- Directed by: Frederic Zelnik
- Written by: Austin Melford, Stanley Lupino, Frank Launder, Jaques Bachrach, Alfred Halm and Károly Nóti (Adaptation, Dialogue and Scenario)
- Produced by: Frederic Zelnik
- Starring: Stanley Lupino; Will Fyffe; Laddie Cliff; Renee Gadd; Dorothy Hyson;
- Production company: British International Pictures
- Distributed by: Wardour Films
- Release date: 11 December 1933;
- Running time: 76 minutes
- Country: United Kingdom
- Language: English

= Happy (1933 film) =

1933 film

Happy is a 1933 British musical film directed by Frederic Zelnik, starring Stanley Lupino, Dorothy Hyson, Laddie Cliff, and Will Fyffe.

==Plot==
Frank, a band leader and inventor, is smitten with the daughter of a millionaire in Paris. His friend, a pianist and composer falls in love with a cafe owner. Together they try to sell a device to stop car thefts in order to escape their penury and get married.

==Cast==
- Stanley Lupino as Frank Brown
- Laddie Cliff as George
- Will Fyffe as Simmy
- Dorothy Hyson as Lillian
- Harry Tate as Dupont
- Renee Gadd as Pauline
- Gus McNaughton as Waller
- Jimmy Godden as Brummelberg
- Bertha Belmore as Mrs.

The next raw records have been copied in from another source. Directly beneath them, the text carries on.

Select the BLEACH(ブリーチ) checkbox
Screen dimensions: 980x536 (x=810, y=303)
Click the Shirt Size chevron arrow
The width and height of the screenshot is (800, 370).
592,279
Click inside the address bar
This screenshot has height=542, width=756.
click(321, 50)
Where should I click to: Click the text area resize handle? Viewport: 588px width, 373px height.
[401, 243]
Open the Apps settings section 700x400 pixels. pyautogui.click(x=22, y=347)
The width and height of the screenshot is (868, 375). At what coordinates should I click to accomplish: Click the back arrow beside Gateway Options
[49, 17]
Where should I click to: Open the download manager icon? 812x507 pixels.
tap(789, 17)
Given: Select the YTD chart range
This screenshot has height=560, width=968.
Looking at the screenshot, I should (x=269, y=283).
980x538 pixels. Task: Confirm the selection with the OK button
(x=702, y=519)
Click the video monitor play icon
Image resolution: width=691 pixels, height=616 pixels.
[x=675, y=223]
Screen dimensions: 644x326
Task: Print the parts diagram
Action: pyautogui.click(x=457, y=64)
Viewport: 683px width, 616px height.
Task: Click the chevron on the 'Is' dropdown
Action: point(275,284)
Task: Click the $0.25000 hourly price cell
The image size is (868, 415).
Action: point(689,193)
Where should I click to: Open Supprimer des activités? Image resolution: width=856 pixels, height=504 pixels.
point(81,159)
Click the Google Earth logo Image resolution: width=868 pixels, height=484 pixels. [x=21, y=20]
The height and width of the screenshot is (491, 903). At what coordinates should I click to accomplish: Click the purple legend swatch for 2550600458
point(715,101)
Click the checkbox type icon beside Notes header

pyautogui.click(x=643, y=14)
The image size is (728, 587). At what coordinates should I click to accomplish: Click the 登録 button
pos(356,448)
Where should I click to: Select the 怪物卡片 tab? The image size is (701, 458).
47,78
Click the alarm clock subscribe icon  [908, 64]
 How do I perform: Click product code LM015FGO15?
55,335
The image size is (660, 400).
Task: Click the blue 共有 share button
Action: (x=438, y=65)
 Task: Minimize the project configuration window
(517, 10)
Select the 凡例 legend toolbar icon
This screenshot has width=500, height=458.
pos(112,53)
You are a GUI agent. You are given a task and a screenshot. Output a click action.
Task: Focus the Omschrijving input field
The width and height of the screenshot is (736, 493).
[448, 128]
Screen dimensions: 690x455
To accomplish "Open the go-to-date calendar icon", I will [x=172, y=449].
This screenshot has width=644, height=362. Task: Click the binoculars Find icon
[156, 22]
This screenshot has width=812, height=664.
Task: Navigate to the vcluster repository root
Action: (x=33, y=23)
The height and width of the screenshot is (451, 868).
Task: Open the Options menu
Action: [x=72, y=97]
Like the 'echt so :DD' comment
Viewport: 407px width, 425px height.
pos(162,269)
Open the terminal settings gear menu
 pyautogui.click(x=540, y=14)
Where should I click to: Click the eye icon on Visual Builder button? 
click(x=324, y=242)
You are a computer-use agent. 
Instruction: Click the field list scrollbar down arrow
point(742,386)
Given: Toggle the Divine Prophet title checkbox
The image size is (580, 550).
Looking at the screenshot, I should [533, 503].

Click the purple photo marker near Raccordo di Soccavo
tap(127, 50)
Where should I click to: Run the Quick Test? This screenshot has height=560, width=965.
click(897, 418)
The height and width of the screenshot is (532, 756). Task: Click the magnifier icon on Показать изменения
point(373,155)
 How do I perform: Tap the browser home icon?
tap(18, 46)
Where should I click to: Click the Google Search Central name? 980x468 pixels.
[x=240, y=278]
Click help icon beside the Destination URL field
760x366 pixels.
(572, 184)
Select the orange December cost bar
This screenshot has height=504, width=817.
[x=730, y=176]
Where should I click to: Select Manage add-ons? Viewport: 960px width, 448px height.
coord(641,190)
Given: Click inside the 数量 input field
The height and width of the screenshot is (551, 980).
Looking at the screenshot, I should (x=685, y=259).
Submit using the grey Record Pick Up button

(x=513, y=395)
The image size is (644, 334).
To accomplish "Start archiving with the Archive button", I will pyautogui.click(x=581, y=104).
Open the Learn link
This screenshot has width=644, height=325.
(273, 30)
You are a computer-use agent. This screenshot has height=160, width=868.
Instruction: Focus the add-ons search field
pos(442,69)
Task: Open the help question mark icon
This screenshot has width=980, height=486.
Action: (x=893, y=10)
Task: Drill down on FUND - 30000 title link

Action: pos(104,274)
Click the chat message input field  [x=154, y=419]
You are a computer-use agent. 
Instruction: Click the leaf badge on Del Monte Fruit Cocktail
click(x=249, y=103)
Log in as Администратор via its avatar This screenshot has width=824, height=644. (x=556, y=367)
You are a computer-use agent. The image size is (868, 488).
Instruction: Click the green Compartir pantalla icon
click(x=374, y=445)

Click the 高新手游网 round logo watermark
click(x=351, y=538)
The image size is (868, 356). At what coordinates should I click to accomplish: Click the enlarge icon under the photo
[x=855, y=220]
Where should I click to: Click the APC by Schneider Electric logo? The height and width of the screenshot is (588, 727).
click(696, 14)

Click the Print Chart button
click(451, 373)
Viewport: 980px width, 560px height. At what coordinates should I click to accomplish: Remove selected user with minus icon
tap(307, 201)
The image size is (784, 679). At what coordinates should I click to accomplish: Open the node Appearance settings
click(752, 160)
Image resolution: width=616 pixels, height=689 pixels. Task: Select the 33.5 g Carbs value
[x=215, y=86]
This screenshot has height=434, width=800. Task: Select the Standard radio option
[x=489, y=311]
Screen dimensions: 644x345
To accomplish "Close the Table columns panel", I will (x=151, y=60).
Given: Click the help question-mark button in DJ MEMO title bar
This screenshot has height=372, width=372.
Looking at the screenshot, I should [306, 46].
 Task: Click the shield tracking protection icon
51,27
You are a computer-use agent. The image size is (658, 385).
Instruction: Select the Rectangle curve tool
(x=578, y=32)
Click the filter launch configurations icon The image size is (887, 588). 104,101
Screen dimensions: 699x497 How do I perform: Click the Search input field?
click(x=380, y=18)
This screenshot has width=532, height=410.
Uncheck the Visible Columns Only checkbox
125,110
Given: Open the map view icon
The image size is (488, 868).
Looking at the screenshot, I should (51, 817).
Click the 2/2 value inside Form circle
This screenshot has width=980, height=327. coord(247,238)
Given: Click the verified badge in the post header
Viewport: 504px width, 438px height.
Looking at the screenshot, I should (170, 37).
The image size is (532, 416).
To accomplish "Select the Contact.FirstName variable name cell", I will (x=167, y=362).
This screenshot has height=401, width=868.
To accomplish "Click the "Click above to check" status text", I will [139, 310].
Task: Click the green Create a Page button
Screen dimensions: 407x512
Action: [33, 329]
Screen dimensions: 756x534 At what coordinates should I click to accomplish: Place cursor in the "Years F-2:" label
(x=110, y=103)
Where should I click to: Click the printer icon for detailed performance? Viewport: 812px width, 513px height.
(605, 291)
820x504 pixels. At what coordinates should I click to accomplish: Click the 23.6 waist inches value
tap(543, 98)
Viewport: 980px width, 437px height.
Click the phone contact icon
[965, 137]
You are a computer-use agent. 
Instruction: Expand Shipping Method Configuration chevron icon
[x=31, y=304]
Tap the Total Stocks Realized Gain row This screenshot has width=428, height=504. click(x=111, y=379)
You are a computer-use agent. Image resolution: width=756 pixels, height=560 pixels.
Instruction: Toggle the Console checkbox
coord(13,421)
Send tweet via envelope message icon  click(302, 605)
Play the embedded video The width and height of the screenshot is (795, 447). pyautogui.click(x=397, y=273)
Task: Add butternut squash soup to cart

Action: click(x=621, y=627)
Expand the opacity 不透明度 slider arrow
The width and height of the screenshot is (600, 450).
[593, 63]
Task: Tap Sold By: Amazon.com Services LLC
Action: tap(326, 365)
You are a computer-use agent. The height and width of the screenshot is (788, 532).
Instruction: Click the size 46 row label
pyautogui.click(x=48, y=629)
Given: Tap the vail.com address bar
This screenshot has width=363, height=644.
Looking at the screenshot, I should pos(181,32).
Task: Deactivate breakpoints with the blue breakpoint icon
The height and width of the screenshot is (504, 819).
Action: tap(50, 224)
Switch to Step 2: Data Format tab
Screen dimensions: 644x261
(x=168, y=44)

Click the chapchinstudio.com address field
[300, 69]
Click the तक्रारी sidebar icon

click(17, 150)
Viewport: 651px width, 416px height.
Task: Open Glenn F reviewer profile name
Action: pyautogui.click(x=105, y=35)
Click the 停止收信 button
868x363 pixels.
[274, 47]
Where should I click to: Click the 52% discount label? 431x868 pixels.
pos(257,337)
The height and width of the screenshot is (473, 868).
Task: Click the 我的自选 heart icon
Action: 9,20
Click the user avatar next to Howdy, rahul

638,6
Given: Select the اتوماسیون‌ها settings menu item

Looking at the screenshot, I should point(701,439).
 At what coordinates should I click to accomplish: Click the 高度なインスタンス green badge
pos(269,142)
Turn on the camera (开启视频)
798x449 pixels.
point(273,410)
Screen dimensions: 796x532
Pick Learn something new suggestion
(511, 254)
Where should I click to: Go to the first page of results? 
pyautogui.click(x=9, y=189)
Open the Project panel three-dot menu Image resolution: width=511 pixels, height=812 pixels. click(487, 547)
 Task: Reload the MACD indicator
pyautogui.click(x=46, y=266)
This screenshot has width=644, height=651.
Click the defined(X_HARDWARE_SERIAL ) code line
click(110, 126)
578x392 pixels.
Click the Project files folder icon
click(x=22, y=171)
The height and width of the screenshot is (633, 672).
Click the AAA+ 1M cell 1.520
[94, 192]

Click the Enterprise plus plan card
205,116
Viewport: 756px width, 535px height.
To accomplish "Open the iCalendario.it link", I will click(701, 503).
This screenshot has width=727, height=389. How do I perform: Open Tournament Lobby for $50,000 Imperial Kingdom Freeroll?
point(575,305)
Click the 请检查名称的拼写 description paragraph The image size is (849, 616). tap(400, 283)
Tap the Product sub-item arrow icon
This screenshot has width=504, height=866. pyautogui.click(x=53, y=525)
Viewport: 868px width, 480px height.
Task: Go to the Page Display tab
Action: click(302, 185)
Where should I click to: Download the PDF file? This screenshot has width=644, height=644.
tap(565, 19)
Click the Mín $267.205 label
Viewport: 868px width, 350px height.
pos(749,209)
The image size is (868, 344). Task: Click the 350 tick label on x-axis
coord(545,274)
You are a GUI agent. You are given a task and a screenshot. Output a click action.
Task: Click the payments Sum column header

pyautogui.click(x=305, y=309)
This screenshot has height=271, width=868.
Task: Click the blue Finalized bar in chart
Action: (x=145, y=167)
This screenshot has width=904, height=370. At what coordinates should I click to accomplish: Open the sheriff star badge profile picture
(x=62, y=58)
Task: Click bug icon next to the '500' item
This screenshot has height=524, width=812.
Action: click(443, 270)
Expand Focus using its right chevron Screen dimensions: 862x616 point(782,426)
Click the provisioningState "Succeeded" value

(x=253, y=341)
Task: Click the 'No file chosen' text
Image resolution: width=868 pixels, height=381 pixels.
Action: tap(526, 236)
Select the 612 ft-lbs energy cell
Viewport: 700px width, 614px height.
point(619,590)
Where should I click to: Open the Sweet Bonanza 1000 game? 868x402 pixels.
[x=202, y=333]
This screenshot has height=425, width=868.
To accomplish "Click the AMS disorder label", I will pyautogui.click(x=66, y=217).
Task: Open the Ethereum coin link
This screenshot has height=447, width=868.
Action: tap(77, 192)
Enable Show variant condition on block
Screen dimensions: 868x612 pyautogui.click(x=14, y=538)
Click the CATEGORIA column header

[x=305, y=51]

Brummelberg
- Hal Gordon as Conjuror
- Norma Varden as Miss Stone, Secretary with Glasses

==Songs==
Happy features the following songs:
- Happy and There's So Much I'm Wanting To Tell You by Stanley Lupino and Noel Gay
- There Was A Poor Musician and Will You Dance Through Life With Me, plus the musical score by Kurt Schwabach, Fred Raymond, Will Meisel, Ralph Stanley, Willy Rosen, Henrik N. Ege and Fred Schwarz.

==Critical response==
In a New York Times review Hal Erickson said "Too expensive for a 'quota quickie' but not quite costly enough to qualify as an 'A' picture, Happy is a shapeless but generally satisfying vehicle for several of England's top music-hall attractions."